Objectives: To compare perceptions of SCD-related prognosis among AYAs, parents and pediatric hematologists.

Design/Method: We conducted surveys to English-speaking AYAs (ages 11 – 21) with SCD, their parents, and pediatric hematologists about prognosis in SCD. AYAs and parents were recruited from four centers during health-maintenance visits. Questions were grouped by theme and answers compared using Chi-square or Fisher’s exact tests.
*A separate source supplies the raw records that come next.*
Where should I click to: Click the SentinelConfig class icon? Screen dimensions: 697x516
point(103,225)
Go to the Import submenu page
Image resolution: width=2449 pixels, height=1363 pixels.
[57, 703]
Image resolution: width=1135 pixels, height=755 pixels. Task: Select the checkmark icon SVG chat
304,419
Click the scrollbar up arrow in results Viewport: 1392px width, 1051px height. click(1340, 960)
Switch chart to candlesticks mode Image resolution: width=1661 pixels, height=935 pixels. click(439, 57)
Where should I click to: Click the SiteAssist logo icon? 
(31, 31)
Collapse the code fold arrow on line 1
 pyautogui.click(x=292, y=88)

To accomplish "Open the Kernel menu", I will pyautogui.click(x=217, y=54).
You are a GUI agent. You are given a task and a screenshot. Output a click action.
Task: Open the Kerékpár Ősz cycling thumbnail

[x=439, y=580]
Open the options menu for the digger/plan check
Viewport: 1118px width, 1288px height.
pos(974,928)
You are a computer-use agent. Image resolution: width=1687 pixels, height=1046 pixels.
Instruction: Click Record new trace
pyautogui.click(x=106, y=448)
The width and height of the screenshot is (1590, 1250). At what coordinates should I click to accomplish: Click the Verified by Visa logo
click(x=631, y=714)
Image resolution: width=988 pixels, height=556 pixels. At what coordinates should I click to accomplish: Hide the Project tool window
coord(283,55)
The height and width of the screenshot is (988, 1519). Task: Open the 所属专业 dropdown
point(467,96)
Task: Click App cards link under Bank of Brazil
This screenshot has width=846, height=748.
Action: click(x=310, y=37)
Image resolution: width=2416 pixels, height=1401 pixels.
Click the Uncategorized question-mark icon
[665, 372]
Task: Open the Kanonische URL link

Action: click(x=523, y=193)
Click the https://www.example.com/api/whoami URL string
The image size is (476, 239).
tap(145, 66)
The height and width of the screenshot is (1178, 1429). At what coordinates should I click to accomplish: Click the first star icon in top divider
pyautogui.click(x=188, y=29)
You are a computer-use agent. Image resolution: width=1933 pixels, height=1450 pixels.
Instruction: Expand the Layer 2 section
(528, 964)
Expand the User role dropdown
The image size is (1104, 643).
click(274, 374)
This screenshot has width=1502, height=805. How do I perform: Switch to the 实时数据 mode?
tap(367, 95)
Results: 101 adolescents, 98 parents and 115 pediatric hematologists completed surveys. Adolescents were 51.5% female, 85% Black, with a mean age of 16.44 +/- 2.6 years; 72.3% had HbSS, 63.5% were taking hydroxyurea. Parents were 77.4% female, 84.4% Black; 73.5% of their children had HbSS, 56.1% were taking hydroxyurea. Parents (67.3%) and AYAs (53.4%) rated discussions of life expectancy as “very important”, however 68% of parents and 57.3% of AYAs reported that their doctors did “not often” discuss how long patients with SCD live. Consistent with this, 37% of doctors reported discussing life expectancy with AYAs; 39% did with parents. Most doctors (77%) reported patients initiating prognostic discussions. AYAs (63%) and parents (50%) want doctors to discuss life expectancy. Most hematologists thought AYAs (98.2%) and parents (89.8%) were somewhat to very afraid of SCD. Parents reported more fear of SCD than adolescents (29.2% vs. 13% “very afraid”, 39.8% vs. 36% “a little afraid”, 30.2 vs. 51% “not afraid,” p<.01). AYAs (50%) and parents (71%) did not believe that SCD would change life expectancy.

Conclusion: Prognostic discussions that include life expectancy are infrequent among AYAs with SCD; AYAs and their parents report wanting this information. Pediatric hematologists perceive that patients and families have more fear of SCD than patients and parents report. This study provides novel information to design interventions to guide conversations regarding disease prognosis and possibly treatment decisions with patients with SCD and their families.